Stored data entries

┄┄┄┄┄┄┄┄┄┄

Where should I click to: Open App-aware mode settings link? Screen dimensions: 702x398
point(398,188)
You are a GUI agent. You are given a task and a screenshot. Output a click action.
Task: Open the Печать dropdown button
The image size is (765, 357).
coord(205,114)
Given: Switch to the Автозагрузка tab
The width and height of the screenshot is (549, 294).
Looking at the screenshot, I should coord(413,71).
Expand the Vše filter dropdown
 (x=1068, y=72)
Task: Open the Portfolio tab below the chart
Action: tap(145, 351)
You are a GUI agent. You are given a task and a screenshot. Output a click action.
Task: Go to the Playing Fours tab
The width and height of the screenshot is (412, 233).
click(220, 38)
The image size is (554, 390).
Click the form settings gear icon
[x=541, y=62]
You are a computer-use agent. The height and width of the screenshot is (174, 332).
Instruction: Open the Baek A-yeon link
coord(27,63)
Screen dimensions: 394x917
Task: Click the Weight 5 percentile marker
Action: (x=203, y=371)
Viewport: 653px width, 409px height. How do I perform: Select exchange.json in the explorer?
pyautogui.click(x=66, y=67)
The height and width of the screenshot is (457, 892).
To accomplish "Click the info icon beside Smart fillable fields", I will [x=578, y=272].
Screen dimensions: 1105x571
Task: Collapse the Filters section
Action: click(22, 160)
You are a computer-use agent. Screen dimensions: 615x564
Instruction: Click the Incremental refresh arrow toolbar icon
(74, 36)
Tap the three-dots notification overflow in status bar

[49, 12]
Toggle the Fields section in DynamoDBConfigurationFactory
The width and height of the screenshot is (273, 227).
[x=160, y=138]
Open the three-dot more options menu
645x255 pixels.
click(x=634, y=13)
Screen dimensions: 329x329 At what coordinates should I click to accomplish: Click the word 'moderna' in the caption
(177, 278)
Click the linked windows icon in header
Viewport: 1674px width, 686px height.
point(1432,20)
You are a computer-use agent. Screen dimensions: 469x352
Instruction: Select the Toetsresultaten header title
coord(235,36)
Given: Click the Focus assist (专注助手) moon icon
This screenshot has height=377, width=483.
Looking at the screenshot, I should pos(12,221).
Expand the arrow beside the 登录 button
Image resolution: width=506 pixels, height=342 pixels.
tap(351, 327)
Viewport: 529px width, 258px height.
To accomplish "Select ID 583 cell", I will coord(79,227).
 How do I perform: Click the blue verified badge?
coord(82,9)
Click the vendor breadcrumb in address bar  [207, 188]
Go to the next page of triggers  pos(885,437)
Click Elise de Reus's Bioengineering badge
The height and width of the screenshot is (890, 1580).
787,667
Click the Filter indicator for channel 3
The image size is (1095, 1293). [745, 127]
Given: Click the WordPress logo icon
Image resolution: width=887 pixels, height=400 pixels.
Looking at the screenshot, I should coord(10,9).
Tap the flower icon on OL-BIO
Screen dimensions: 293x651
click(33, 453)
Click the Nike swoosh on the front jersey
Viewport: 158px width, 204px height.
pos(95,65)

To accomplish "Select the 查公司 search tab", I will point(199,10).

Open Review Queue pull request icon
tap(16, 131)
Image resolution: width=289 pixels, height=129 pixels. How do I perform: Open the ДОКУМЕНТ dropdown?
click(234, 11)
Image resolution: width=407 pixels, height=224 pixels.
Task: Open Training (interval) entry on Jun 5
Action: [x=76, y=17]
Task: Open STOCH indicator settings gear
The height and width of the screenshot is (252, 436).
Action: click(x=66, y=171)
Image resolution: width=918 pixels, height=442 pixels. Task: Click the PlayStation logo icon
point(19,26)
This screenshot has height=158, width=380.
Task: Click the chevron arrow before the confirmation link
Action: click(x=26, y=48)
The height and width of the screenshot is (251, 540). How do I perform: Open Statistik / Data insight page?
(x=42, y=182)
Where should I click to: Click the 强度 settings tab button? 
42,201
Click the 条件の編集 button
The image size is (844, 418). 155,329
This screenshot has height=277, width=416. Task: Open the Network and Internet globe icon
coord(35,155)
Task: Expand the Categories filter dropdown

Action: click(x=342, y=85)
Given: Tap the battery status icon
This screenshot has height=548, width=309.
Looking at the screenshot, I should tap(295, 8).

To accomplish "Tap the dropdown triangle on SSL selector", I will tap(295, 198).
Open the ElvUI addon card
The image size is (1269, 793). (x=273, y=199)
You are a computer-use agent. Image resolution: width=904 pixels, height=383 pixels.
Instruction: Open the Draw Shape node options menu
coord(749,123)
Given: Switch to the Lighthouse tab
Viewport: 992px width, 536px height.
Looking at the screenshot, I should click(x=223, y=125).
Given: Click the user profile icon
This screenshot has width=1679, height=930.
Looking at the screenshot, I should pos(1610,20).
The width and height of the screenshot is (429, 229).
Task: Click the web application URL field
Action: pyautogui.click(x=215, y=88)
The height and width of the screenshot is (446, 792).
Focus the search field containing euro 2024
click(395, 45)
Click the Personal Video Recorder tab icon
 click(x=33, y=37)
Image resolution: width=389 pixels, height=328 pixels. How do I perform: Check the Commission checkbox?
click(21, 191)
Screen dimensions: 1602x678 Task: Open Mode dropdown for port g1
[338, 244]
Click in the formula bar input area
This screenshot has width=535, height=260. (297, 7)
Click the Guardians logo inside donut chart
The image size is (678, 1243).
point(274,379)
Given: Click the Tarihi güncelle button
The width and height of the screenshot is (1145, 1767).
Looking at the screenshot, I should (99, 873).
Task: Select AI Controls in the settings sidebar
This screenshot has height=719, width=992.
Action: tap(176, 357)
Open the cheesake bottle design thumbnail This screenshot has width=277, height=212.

┄┄┄┄┄┄┄┄┄┄

→ Your objective
Would you return, unchanged, the lines from the one containing "Click the Guardians logo inside donut chart" through the end of the entries?

→ Response for this exercise
Click the Guardians logo inside donut chart
The image size is (678, 1243).
point(274,379)
Given: Click the Tarihi güncelle button
The width and height of the screenshot is (1145, 1767).
Looking at the screenshot, I should (99, 873).
Task: Select AI Controls in the settings sidebar
This screenshot has height=719, width=992.
Action: tap(176, 357)
Open the cheesake bottle design thumbnail This screenshot has width=277, height=212.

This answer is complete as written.